Longer Sale Times in Depressed Housing Markets
Why should it take longer to sell a house in a depressed market? The answer may seem obvious-- nobody wants to buy-- but it is not. If the price fell enough, somebody would buy. The question is why the weak market is reflected in both lower prices and longer waiting times, rather than just lower prices.
I think there is a 1995 Jeremy Stein article on this where he thinks about the financing of housebuying. Christopher Mayer has some papers too. But I wonder whether the answer may not lie in transaction costs.
Suppose too many houses have been built by mistake. It will take a few years before population growth catches up. We can forecast the house price will recover by that date. We could sell now, though, and somebody now renting could live in the house until demand recovered. If transaction costs were zero, that is what would happen. The person would buy the house, live in it cheaply until demand recovered, and then move out when a house that size became expensive again. But if there is a fixed cost to moving in and out (or to arranging sale or rental) then that won't happen.
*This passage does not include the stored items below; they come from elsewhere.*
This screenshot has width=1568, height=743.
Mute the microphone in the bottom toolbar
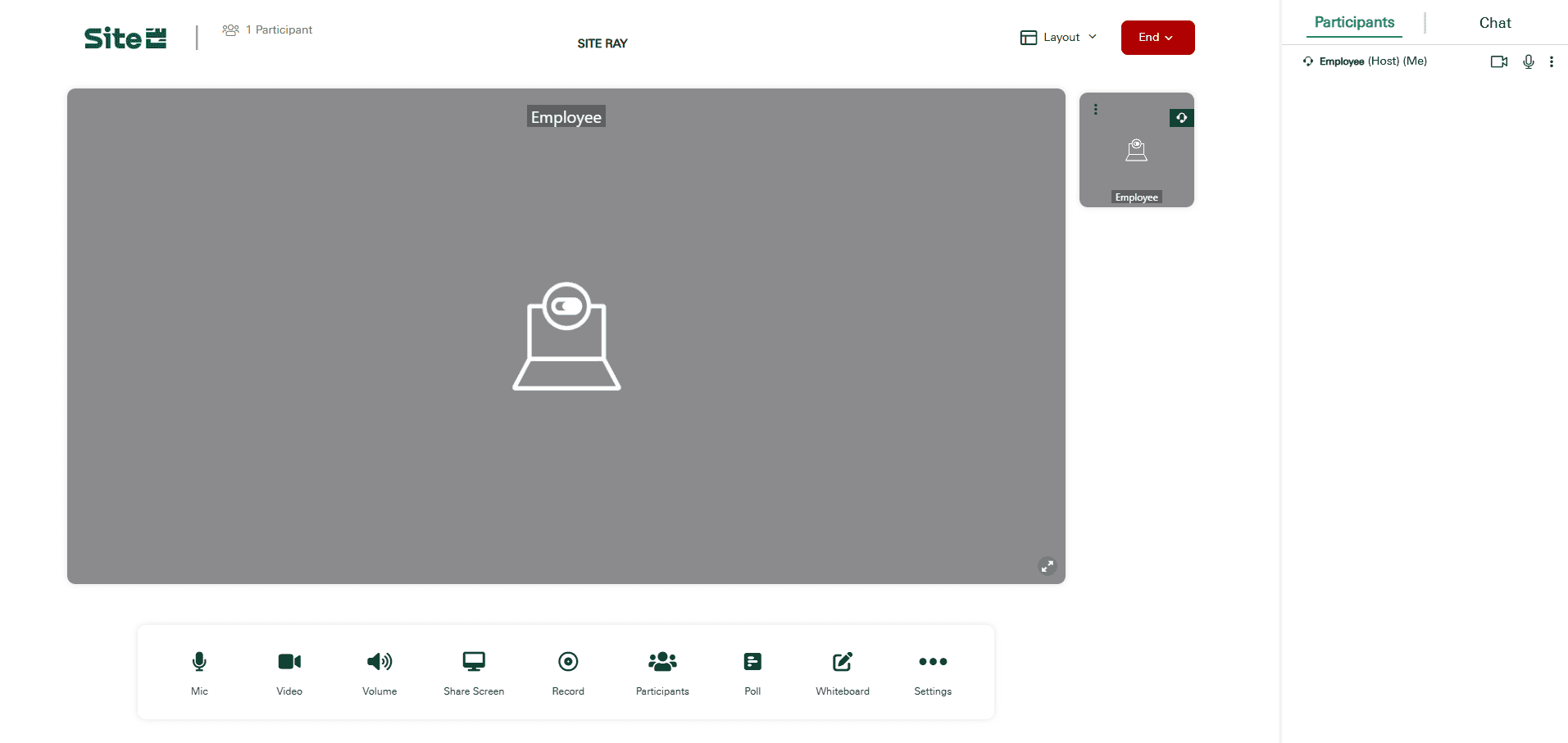199,662
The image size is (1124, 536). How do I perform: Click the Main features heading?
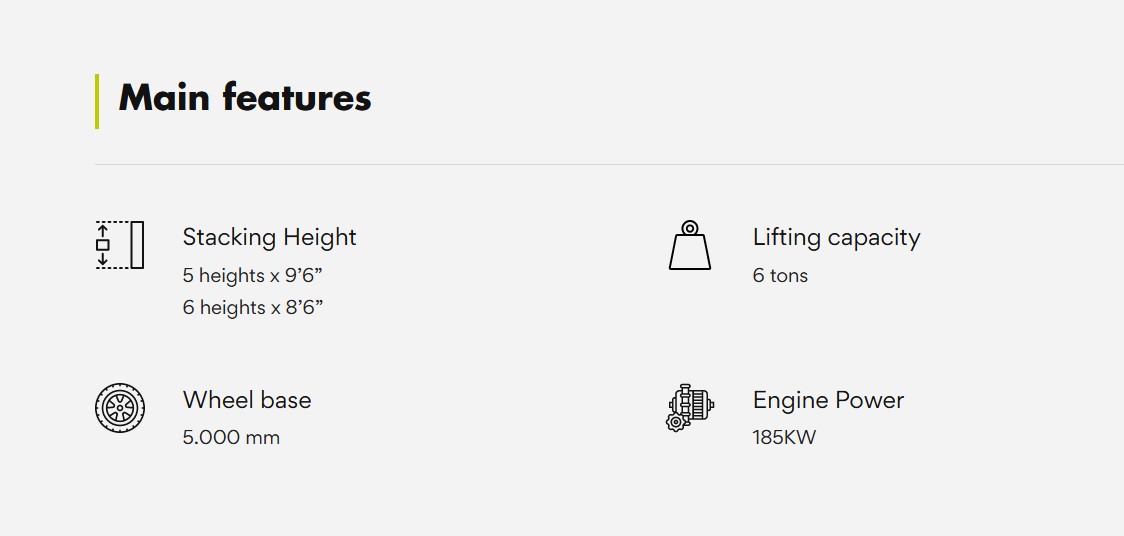coord(245,98)
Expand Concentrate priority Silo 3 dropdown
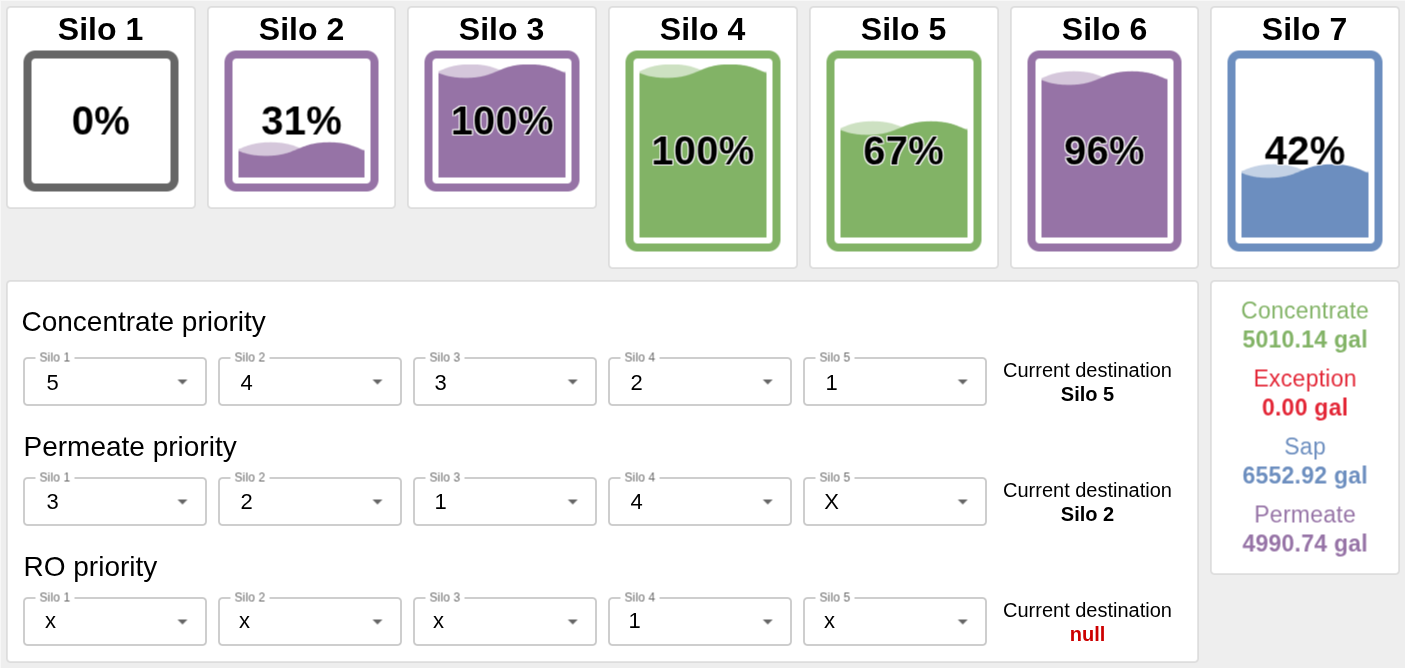 [505, 382]
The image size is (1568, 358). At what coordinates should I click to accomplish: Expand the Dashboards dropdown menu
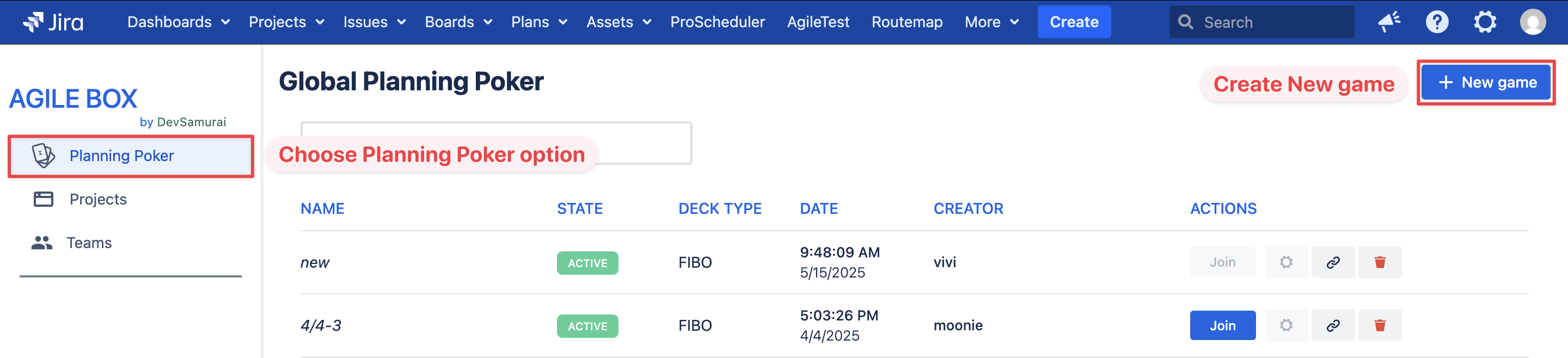coord(177,22)
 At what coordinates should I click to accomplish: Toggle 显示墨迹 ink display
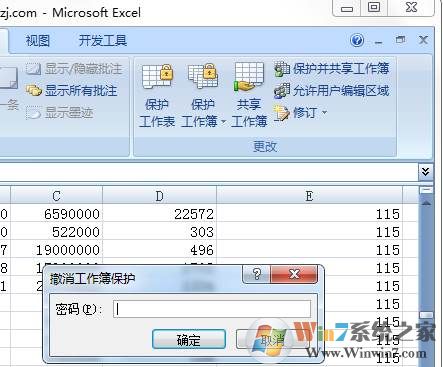[x=59, y=113]
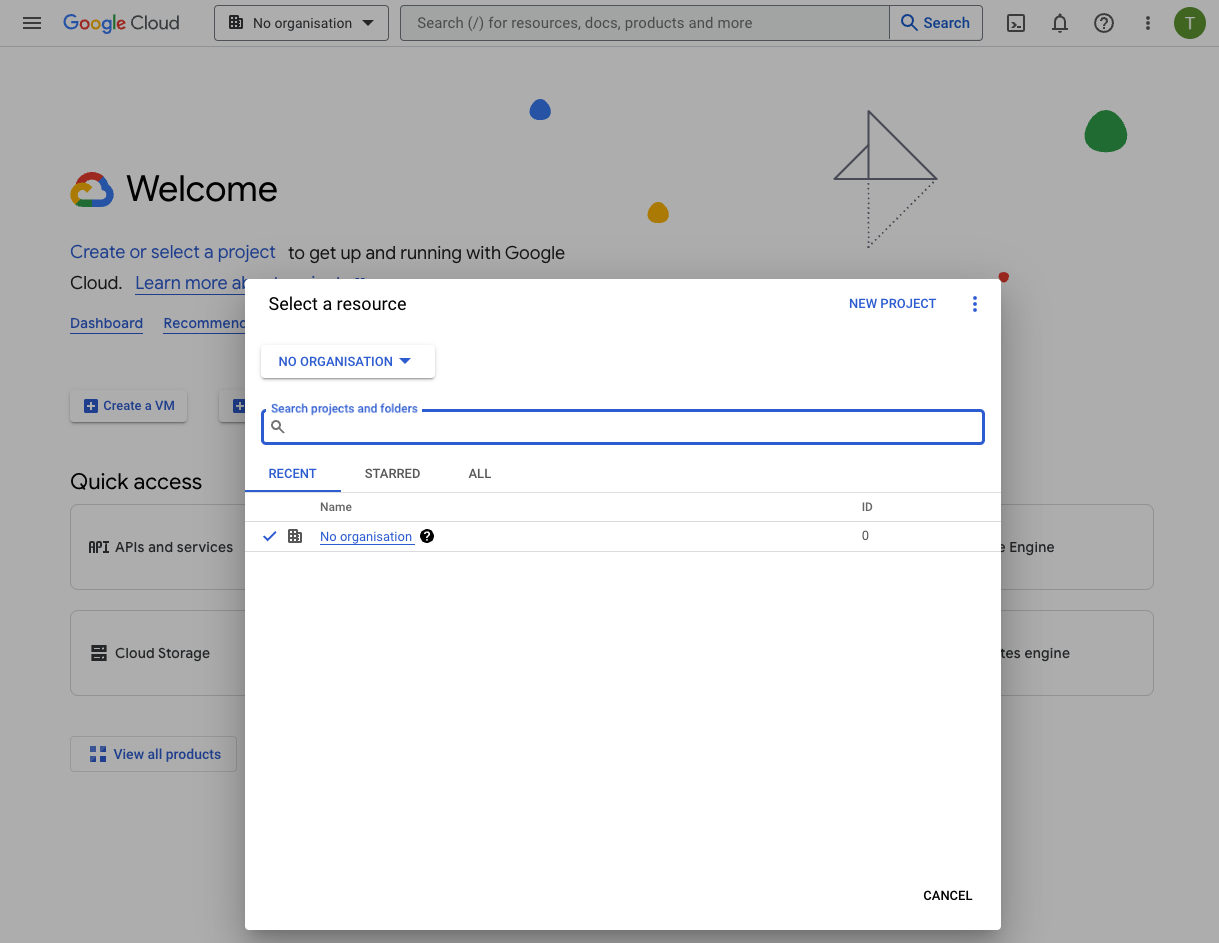1219x943 pixels.
Task: Select the RECENT tab
Action: point(292,473)
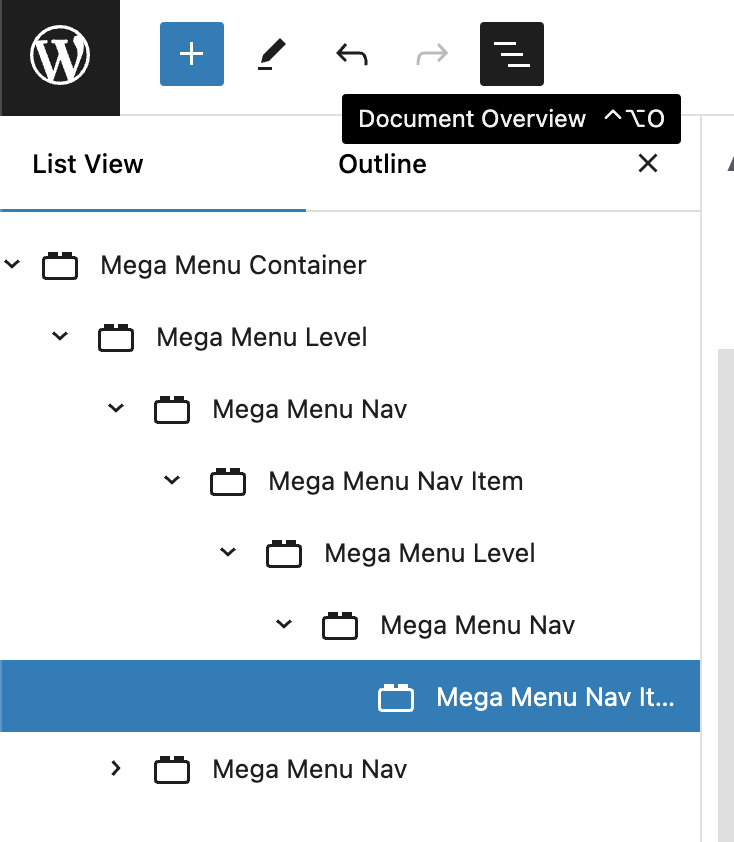Collapse the Mega Menu Container block

[x=12, y=265]
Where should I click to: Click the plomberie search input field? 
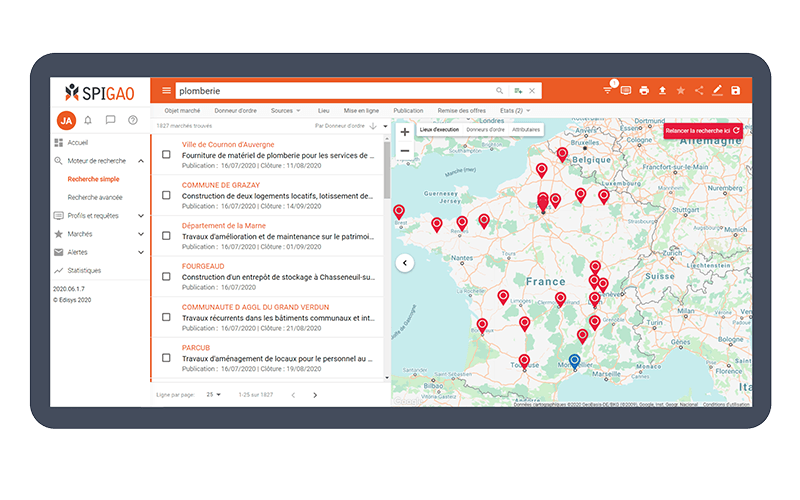point(330,91)
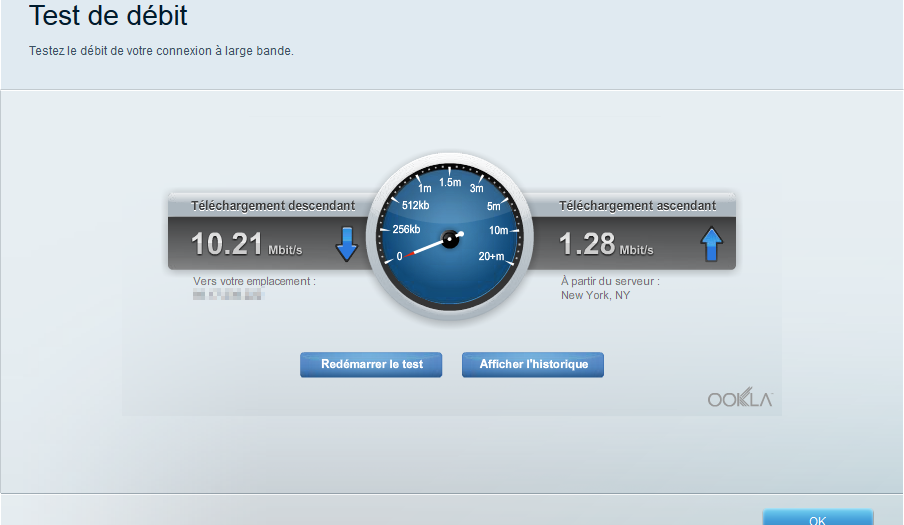Screen dimensions: 904x525
Task: Open history with Afficher l'historique
Action: tap(532, 365)
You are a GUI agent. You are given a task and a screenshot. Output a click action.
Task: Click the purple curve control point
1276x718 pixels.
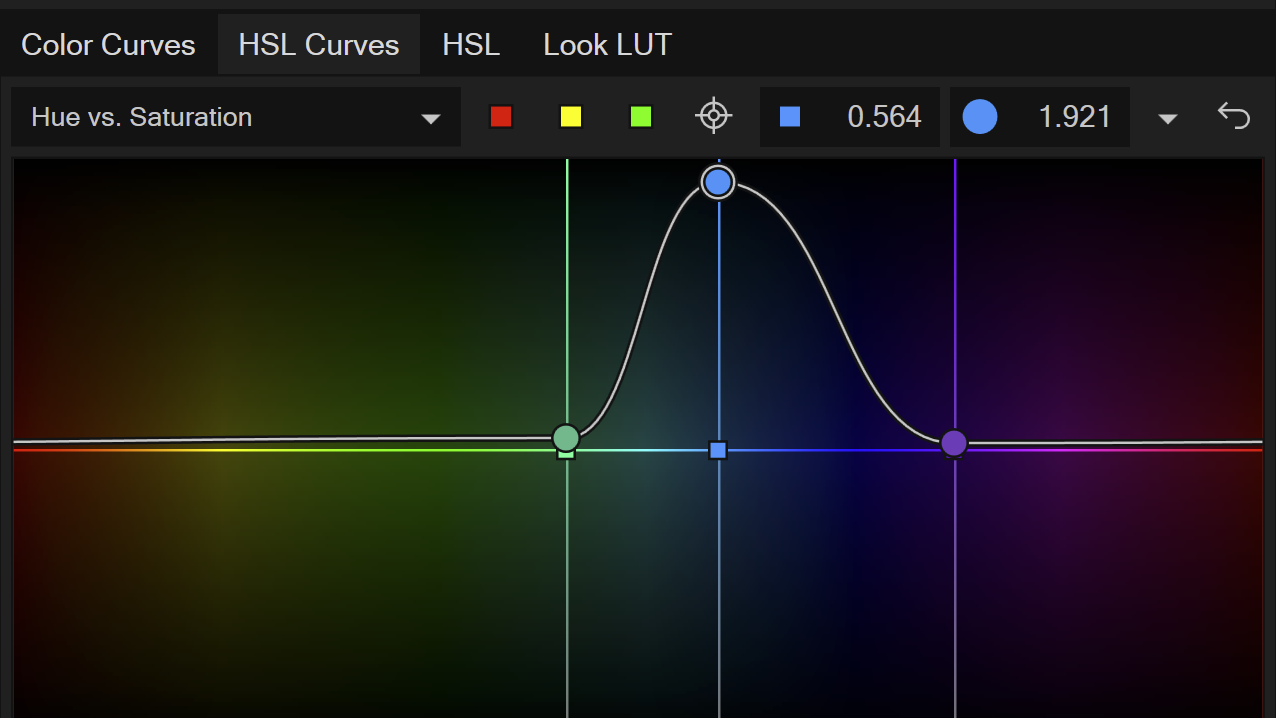click(x=953, y=442)
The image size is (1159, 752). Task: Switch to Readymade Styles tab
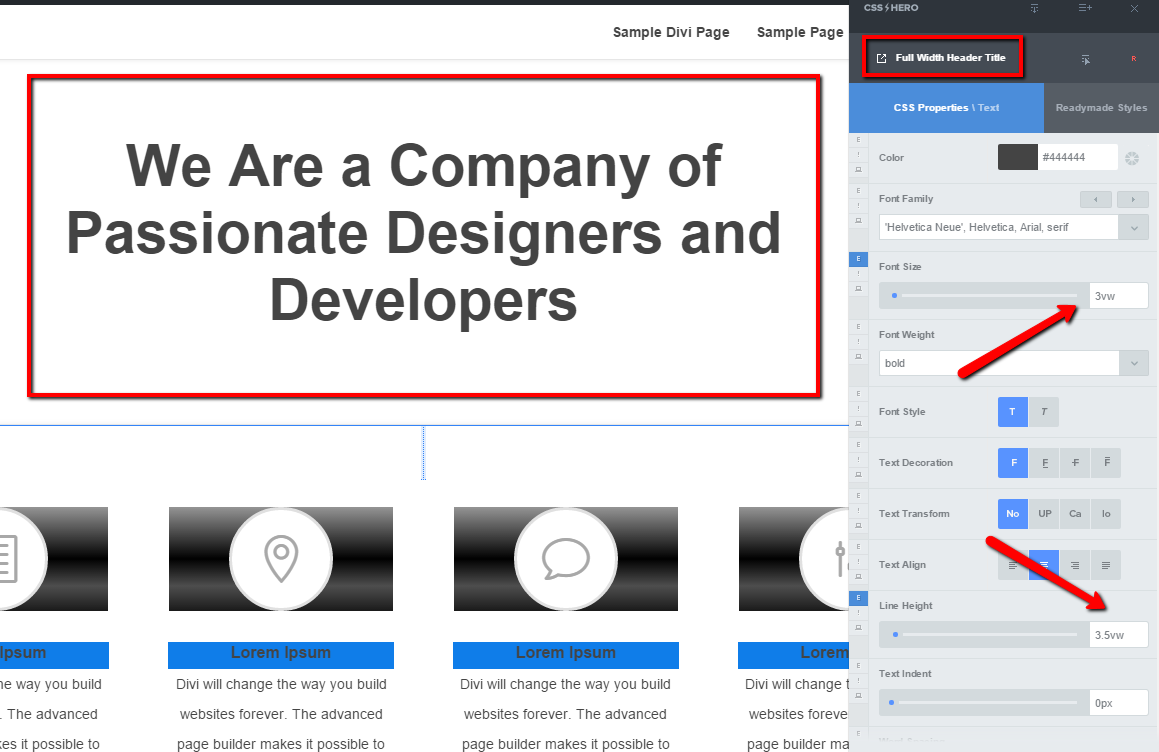(x=1101, y=108)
This seems too obvious an explanation, but I haven't heard it mentioned. It could be modelled by assuming that there are big houses and little houses, with two types of people who prefer each at their construction cost. Everyone prefers a big house, but poor people would prefer a small house if they must pay the cost of building a house. Population grows steadily, but then there is a shock and not enough rich people enter in one year. If there is no transaction cost, then some poor people move into big houses, and some small houses stay empty. If there is a big enough transaction cost, big house prices fall somewhat, but no poor people move into big houses. The best model might have a distribution of moving costs across people, so that there would be some poor people moving into big houses, but some big houses staying empty. Note that the price of small houses would fall too, because of poor people's demand for them falling as some move into big houses.